The other choice for large files is to rely on replication that's built in to the application itself. MySql has replication mechanisms but not all applications do. In addition, these replication devices have pitfalls of their own. What happens when a transaction fails to complete on a slave node? Generally, replication will stop and wait for you to manually resolve the problem. Will you be notified? It's possible but probably not unless you setup a special facility for this. If the slave node is now out of sync, can it be re-synced? Again, probably not. The slave needs to be re-created from a fresh copy of the master database, and replication restarted from a known point. If this happens frequently it can be very time consuming. Can you be certain that the slaves are identical to the master? After all, it is not a copy per se, but a set of data on another server that is supposed to have undergone the same transactions as the master. You can check externally to make sure they are identical, but this is not built in and over time divergence due to missed or failed transactions is a real administrative concern. All of these issues need to be considered when you are trying to decide the best way to implement database or large file replication.
Small Files
Small and / or rarely changing files require an entirely different set of strategies. As a general rule rsync and other asynchronous methods are very efficient in this case. Say you have a thousand smaller files and you randomly change 20 of them. Because everything is local and low overhead, the writes are fast and the filesystems are simple. Rsync will see very quickly that 980 of the files have not changed and that only 20 need to be updated. It will calculate the differences in those 20--which is very fast because they are small--and send them to the replication partner. The differences will be applied and the mirror will be updated.

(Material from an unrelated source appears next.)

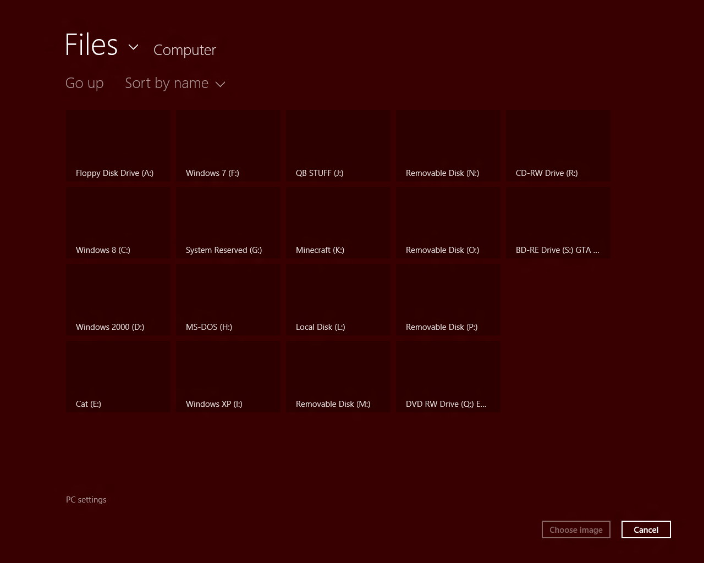Open Removable Disk (M:) tile
The image size is (704, 563).
[338, 377]
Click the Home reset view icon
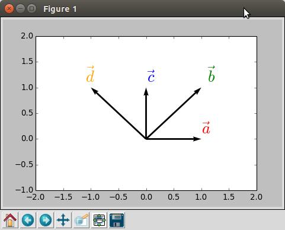Image resolution: width=285 pixels, height=230 pixels. point(10,220)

Asynchronous replication is probably the method of choice here because it is the simplest effective solution. The overhead of a cluster filesystem is not likely to be worth the tradeoff in speed and cost, unless those issues are unimportant in your environment or unless you need both copies of the mirror to be identical in real time. This situation where there are large numbers of small and relatively static files is commonly seen in fileservers and web servers. In fact, whenever you download something from the Internet you may notice that it comes from one of many "mirror" sites that all have a copy of the same file. A nightly rsync is the traditional way that these mirrors are maintained. If a new file is to be made available, the web developer will upload it to a master server and every night the slave servers will use rsync to update their copies of the available files. The next morning, all the mirrors will be identical thanks to asynchronous replication.
Conclusion
When choosing the best data replication method for your particular situation, there are two things that must take center stage. First, understand the strengths and weaknesses of asynchronous and synchronous replication. Asynchronous replication is fast and simple, but does not replicate in real time and thus cannot guarantee identical sets of data at the moment of failover. Speed and ease of implementation are prioritized. Synchronous replication always guarantees identical data sets, but it's usually much slower and possibly expensive. This method prioritizes data integrity above all else.
Second, think about the kind of data you are going to be replicating. This could determine that only one method or the other will be practical. If large database files need to be replicated then a synchronous cluster filesystem or application specific tool is likely to be the best choice. If you have mostly small files or large files that rarely if ever change, asynchronous replication may have the edge by virtue of its speed and simplicity.